* Begin Listed entries *

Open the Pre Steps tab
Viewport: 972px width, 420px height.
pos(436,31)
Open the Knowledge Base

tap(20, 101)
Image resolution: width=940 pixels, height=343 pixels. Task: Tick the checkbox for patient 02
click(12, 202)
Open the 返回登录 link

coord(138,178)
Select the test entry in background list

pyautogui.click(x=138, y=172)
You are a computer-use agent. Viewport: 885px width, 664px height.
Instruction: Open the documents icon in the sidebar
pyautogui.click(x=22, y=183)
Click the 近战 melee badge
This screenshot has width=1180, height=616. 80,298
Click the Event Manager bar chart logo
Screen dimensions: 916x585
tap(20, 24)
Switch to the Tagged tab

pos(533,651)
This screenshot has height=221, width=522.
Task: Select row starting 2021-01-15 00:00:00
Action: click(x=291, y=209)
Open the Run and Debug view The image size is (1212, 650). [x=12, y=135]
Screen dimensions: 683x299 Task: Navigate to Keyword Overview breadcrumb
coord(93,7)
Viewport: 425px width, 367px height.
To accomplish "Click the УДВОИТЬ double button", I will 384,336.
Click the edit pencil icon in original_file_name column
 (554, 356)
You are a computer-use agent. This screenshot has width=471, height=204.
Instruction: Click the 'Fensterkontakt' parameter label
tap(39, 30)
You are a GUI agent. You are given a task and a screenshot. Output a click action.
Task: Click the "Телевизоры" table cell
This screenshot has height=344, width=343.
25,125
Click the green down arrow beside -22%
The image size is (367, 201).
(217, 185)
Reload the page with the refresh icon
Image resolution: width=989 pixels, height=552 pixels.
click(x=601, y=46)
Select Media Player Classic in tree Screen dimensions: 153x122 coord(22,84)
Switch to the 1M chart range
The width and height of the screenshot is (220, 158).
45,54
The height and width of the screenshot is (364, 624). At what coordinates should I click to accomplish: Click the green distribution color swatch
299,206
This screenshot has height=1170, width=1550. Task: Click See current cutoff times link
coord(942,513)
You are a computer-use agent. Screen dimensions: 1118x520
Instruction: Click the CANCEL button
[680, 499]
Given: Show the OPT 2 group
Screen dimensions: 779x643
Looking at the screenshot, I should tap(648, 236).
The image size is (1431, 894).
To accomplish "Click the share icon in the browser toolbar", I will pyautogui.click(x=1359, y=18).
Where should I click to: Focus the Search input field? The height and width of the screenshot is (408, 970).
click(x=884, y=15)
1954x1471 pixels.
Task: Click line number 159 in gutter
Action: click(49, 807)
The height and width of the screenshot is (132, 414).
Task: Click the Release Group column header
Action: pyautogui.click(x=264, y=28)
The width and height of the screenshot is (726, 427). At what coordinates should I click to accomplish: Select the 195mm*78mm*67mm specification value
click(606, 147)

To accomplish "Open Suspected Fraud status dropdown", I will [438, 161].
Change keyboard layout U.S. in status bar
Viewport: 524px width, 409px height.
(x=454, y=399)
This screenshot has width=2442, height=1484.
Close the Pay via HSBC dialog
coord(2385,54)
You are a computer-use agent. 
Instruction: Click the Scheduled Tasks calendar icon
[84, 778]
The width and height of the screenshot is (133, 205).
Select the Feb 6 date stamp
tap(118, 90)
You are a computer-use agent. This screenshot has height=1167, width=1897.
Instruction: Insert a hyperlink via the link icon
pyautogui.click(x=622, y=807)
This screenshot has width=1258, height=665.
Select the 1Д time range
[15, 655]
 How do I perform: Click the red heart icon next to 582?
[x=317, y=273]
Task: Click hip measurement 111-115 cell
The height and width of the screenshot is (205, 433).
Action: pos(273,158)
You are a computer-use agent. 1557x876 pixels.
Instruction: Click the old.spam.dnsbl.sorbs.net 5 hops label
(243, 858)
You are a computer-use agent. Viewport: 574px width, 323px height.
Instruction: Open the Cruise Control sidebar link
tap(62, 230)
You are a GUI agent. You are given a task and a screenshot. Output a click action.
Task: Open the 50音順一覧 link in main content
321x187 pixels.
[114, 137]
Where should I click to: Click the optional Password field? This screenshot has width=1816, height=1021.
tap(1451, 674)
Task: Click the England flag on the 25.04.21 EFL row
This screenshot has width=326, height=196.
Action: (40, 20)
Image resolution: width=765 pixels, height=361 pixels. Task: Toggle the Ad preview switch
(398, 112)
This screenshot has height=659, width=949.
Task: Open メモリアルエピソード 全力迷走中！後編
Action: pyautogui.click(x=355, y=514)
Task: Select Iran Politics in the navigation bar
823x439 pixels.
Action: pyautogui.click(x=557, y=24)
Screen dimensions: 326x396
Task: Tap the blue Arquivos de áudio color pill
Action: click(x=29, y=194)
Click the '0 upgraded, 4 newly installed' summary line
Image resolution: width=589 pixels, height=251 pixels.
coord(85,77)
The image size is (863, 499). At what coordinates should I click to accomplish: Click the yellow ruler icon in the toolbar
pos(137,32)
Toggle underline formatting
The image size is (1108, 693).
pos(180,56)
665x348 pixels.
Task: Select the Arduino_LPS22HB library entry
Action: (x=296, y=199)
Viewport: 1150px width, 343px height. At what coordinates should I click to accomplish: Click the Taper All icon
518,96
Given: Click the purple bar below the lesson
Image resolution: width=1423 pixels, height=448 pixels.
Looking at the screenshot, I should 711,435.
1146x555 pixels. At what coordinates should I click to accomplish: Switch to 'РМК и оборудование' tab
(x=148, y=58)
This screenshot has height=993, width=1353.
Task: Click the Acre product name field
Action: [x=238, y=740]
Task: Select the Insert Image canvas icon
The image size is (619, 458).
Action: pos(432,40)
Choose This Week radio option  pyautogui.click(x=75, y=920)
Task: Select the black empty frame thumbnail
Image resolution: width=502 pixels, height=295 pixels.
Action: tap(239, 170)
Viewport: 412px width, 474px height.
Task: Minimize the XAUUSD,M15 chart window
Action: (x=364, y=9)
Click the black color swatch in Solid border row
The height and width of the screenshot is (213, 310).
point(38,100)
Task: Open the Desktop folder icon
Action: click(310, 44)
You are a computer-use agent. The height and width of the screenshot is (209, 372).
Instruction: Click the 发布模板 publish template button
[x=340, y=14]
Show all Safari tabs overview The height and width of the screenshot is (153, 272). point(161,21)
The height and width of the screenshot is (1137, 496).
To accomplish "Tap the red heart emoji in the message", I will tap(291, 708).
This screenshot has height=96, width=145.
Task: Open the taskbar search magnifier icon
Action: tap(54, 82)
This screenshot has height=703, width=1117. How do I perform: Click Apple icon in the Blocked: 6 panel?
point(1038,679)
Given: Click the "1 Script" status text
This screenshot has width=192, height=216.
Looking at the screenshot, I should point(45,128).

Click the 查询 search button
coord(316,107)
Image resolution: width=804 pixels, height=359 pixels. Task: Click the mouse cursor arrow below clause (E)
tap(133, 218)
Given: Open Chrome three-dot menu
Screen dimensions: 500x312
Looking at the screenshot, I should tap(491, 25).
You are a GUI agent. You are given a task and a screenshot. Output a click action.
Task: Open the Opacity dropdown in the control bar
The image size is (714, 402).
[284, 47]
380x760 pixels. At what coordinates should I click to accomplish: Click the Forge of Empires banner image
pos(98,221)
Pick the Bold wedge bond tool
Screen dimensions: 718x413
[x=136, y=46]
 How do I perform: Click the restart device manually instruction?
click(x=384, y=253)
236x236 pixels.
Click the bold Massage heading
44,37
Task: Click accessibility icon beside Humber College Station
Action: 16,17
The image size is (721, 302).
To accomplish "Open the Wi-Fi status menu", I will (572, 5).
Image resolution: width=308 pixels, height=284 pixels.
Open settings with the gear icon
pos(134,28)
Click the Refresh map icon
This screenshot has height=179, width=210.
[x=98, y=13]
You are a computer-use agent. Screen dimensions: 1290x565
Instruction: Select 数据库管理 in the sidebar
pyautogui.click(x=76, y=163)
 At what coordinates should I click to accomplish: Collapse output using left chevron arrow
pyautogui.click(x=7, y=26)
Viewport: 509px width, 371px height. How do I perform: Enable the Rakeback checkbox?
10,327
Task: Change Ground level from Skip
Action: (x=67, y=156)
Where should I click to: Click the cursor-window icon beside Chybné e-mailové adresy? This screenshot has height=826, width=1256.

* End Listed entries *

Exercise goal:
Reproduce the lines of the listing verbatim, beginning with the line that contains "Viewport: 1150px width, 343px" and ending after the line that contains "Choose This Week".

Task output:
Viewport: 1150px width, 343px height. At what coordinates should I click to accomplish: Click the Taper All icon
518,96
Given: Click the purple bar below the lesson
Image resolution: width=1423 pixels, height=448 pixels.
Looking at the screenshot, I should 711,435.
1146x555 pixels. At what coordinates should I click to accomplish: Switch to 'РМК и оборудование' tab
(x=148, y=58)
This screenshot has height=993, width=1353.
Task: Click the Acre product name field
Action: [x=238, y=740]
Task: Select the Insert Image canvas icon
The image size is (619, 458).
Action: pos(432,40)
Choose This Week radio option  pyautogui.click(x=75, y=920)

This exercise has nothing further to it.